DIRECTIONS FOR THIS TASK: Copy the lines of the records below verbatim, from the line that contains "Task: Click the save" through the end of the records, both ends included. Leave the pictures out.

Data records:

## begin

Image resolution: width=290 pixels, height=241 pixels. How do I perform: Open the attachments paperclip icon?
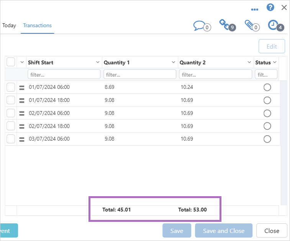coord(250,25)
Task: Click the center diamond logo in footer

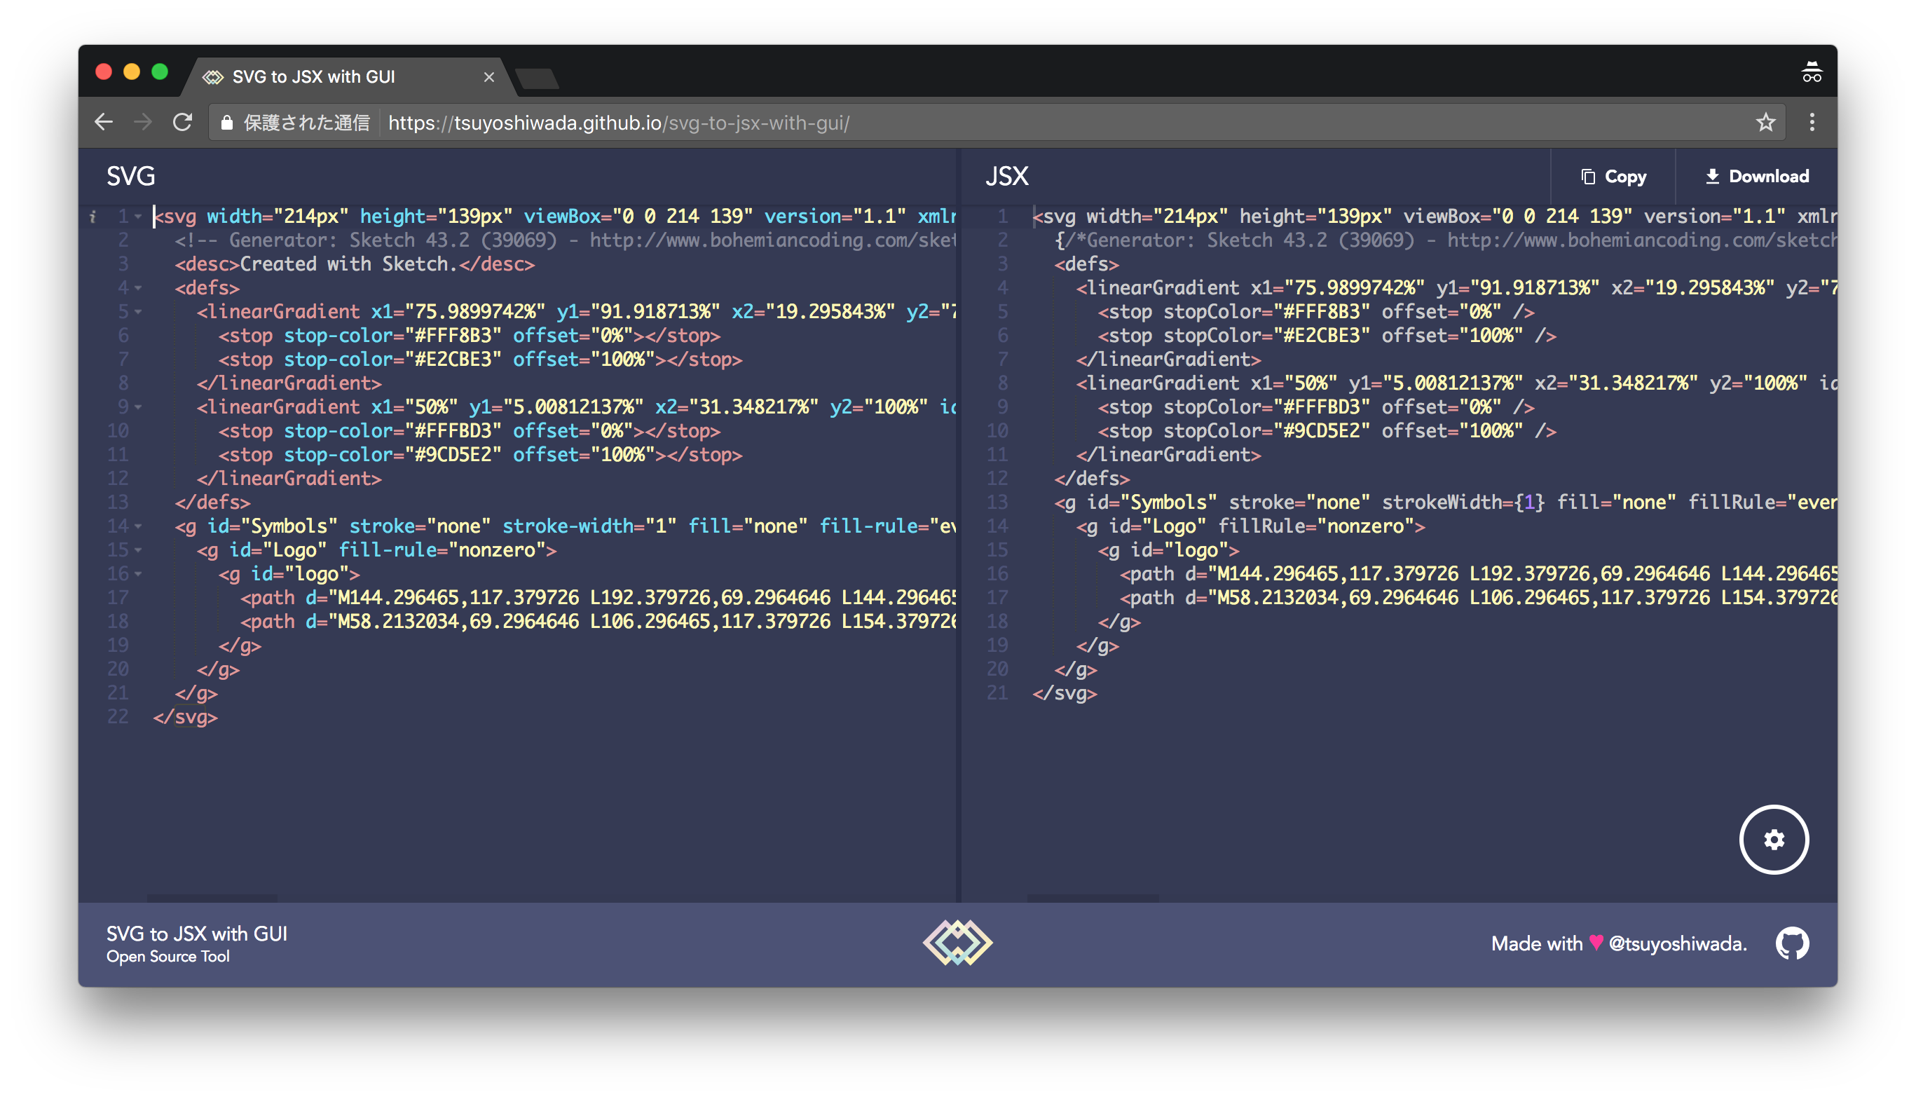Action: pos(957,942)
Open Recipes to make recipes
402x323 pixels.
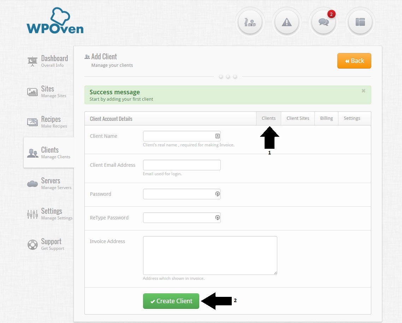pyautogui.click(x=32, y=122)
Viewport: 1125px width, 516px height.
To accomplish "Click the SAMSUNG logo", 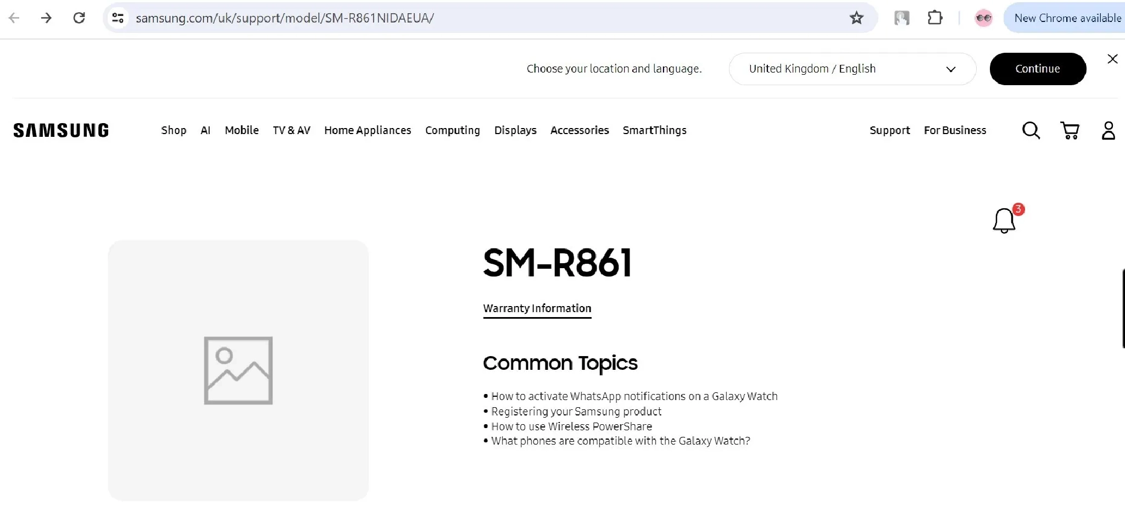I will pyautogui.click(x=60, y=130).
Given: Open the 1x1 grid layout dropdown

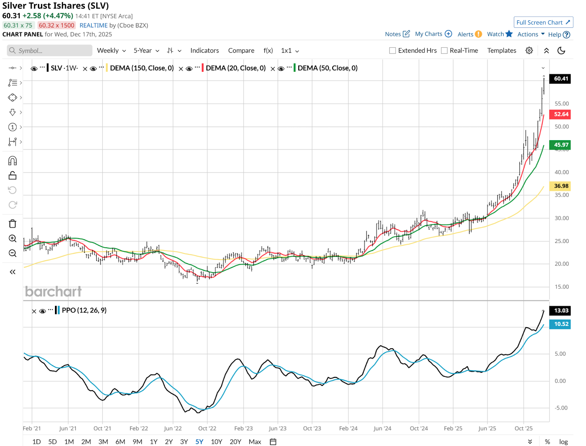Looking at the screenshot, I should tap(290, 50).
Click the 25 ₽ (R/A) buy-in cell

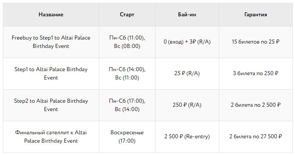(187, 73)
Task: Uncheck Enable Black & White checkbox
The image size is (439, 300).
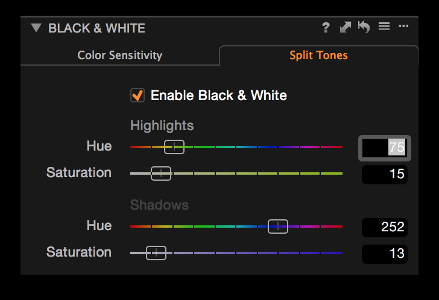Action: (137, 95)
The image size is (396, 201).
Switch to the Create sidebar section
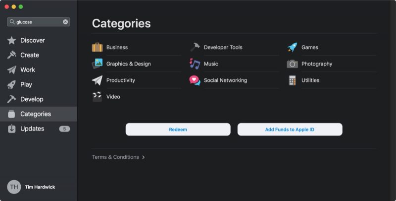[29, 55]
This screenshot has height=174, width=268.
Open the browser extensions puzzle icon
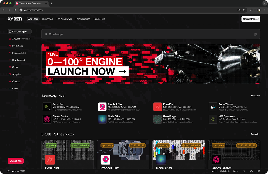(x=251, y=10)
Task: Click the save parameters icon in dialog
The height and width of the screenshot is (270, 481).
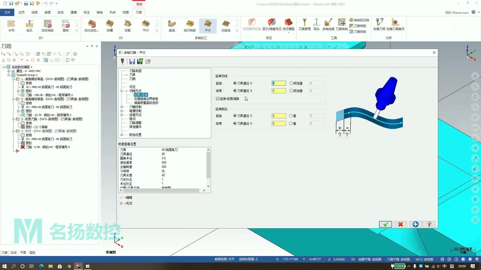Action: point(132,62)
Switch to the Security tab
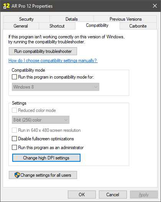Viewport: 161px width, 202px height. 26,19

## end

FULL ANSWER:
Task: Click the save parameters icon in dialog
The height and width of the screenshot is (270, 481).
Action: point(132,62)
Switch to the Security tab
Viewport: 161px width, 202px height. 26,19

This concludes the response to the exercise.